玉奴戏唱得好,扮相漂亮,常勾得一些男人对他神魂颠倒,生了非分之想,好几次被人堵了门,甚至差点被污辱,颍瑷得知之后狠狠地收拾了那些人,玉奴更是感激。
颍瑷对他讲:“只要在贵阳,谁欺侮你,就是与我作对。”
在贵阳,玉奴只有他一个朋友。
得知颍瑷在做什么,是在他二十二岁的时候,前一年皇后生了女儿,次年皇上改元,将洪宣的年号改成景元。
修王府按皇制进行了庆典,还叫了玉奴去唱戏。
唱完之后,玉奴觉得累,颍瑷带他去房中休息。两人喝着酒,颍瑷道:“今晚你姐不知是在父亲房中呢,还是在二哥房中?”
玉奴沉着脸:“这种乱糟糟的事我不想管。”
颍瑷斜眼望他道:“你们张家就不乱?”
玉奴的脸更阴了,喝着几口闷酒道:“今天的银子得给。”
颍瑷哈哈一笑:“瞧你急的。不过,你唱戏再好,赚这点银子都是辛苦钱。”
“我又不像你,生在王府。”
颍瑷道:“说真的,你们张家那么多财宝,拿出来随便卖几个不都是钱?”
玉奴不说话,关于这个问题,他问过大大,大大说张家的家规是长房长子继承藏宝的秘密。但大大之所以不知道财宝在哪,是因为玉奴的祖父,也就是大大的父亲外出横死,死时他虽然在父亲身边,却来不及得到这个秘密。
而他唯一知道的就是父亲在一次酒后,将宝藏的地点告诉了一个人,那人自称是神君,是父亲的朋友。
父亲死后不久,有一个自称是神君派来的人找到他,让他们张家听令于神君,否则将杀掉张家所有人,把财宝拿走。
大大反抗过,但他的反抗只会带来张家人的死亡。接连几个族人的惨死,让大大放弃了反抗。他选择假死逃避,躲在暗处,决定要和神君对抗,为父报仇。
张锦华不知大大未死,她一心想让修王反抗朝廷的做法,正是神君要的。但玉奴想不明白的是,这些年来,大大既然假死,他又如何能得知神君的消息?

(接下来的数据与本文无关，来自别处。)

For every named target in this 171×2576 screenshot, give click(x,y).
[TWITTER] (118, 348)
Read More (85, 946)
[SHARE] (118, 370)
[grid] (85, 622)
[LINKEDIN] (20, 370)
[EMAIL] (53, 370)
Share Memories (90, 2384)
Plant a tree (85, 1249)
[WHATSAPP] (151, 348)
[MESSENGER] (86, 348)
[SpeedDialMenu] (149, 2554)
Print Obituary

颍瑷见他不说话,笑道:“说真的,做为张家未来的少东家,你什么都不知道。”
玉奴抬眼瞥他:“我不知道,难道你知道?”
颍瑷用酒杯碰了一下他的:“至少我知道一点,你们张家财宝藏在哪里。”
玉奴手一抖,目光死死地盯着他。颍瑷道:“别用这种杀人的眼神看我,我知道,你从大大那里听说了神君和你祖父的事。”
“你还知道什么?”玉奴根本没料到颍瑷会说出这话来。
“我知道得可多了,你想知道我可以告诉你,不过你得答应我一个条件。”颍瑷笑眯眯的,一脸轻松。
是呀,筹码在他手里,他胜券在握。
“你是神君?”玉奴的瞳孔收缩,他既然知道藏宝地点,就是杀了祖父的人。
颍瑷摇头:“你先答应。”玉奴道:“你若是神君,我不会顾及我们之间的情谊,我会杀你。”
颍瑷道:“我若是神君,还留你到现在?”
“那你是谁?”
“你答应我啊。”
玉奴盯着手中的酒杯看了半晌道:“我答应你。”
颍瑷笑道:“这才对嘛。”他喝了口酒,又给玉奴满上:“从今后啊,我俩的关系就与之前不同啦,我们是一条绳上的。”
“你告诉我怎么回事。”玉奴并不喝酒,只盯着颍瑷。
“神君一直在做皇帝梦,他要你们张家的财宝所以才骗了你祖父的信任又杀了他,但他没有机会进张家古堡去。”颍瑷笑着道:“还没进呢,自己死了。”
“神君死了?”玉奴惊道。
颍瑷笑:“杀你祖父的神君是死了,但现在紫星教还有人在控制呢。”
“你怎么知道?”玉奴满是狐疑。
“因为我一直都是紫星教贵州总坛的堂主。”颍瑷笑眯眯地。
玉奴惊得一时说不出话来,对于紫星教的所作所为,身处贵阳唱戏的他自然清楚。如果不交给他们份子钱,戏班子根本就没法演出。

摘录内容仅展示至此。